What is needed - Copy out the records below word for word, from the start of the records through the line containing "Action: click(x=1198, y=149)", including that line.

>> start

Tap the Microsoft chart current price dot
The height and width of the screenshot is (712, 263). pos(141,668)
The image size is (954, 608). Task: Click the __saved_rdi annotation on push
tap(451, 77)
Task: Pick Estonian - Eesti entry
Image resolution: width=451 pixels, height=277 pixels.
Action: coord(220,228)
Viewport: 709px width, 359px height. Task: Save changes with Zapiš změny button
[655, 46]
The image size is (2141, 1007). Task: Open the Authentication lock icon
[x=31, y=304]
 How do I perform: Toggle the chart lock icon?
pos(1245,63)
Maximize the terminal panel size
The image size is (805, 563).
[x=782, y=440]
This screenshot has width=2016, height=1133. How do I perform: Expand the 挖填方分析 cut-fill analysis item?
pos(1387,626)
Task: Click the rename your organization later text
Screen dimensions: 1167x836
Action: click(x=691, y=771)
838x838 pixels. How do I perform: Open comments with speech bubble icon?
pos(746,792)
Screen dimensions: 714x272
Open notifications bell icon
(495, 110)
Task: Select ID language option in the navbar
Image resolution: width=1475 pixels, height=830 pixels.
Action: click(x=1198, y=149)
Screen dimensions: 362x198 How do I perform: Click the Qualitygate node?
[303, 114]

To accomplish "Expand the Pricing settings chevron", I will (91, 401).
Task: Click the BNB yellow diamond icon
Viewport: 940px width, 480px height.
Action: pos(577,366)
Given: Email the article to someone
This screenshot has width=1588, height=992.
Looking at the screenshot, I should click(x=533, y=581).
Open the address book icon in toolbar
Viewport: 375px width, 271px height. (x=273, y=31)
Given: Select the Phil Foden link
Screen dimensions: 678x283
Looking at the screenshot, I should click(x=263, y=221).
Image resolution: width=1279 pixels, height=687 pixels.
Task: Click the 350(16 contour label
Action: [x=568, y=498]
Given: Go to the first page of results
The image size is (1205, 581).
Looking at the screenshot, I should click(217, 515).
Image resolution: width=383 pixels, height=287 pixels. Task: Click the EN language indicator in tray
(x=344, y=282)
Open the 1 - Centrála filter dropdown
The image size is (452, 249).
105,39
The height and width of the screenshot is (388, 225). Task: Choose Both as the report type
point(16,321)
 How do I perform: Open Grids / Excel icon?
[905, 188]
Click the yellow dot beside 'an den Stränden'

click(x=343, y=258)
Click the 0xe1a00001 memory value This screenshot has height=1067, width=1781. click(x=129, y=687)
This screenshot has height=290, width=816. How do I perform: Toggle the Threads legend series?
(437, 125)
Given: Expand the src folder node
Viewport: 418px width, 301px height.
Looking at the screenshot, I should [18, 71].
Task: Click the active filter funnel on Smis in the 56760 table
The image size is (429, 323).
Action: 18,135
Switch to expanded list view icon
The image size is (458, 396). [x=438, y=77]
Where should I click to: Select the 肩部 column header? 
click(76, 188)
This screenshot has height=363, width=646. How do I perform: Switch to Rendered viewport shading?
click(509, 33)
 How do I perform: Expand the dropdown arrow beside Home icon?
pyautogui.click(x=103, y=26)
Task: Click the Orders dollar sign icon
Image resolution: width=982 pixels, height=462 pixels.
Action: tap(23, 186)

>> end

Response below -
Tap the Microsoft chart current price dot
The height and width of the screenshot is (712, 263). pos(141,668)
The image size is (954, 608). Task: Click the __saved_rdi annotation on push
tap(451, 77)
Task: Pick Estonian - Eesti entry
Image resolution: width=451 pixels, height=277 pixels.
Action: coord(220,228)
Viewport: 709px width, 359px height. Task: Save changes with Zapiš změny button
[655, 46]
The image size is (2141, 1007). Task: Open the Authentication lock icon
[x=31, y=304]
 How do I perform: Toggle the chart lock icon?
pos(1245,63)
Maximize the terminal panel size
The image size is (805, 563).
[x=782, y=440]
This screenshot has width=2016, height=1133. How do I perform: Expand the 挖填方分析 cut-fill analysis item?
pos(1387,626)
Task: Click the rename your organization later text
Screen dimensions: 1167x836
Action: click(x=691, y=771)
838x838 pixels. How do I perform: Open comments with speech bubble icon?
pos(746,792)
Screen dimensions: 714x272
Open notifications bell icon
(495, 110)
Task: Select ID language option in the navbar
Image resolution: width=1475 pixels, height=830 pixels.
Action: click(x=1198, y=149)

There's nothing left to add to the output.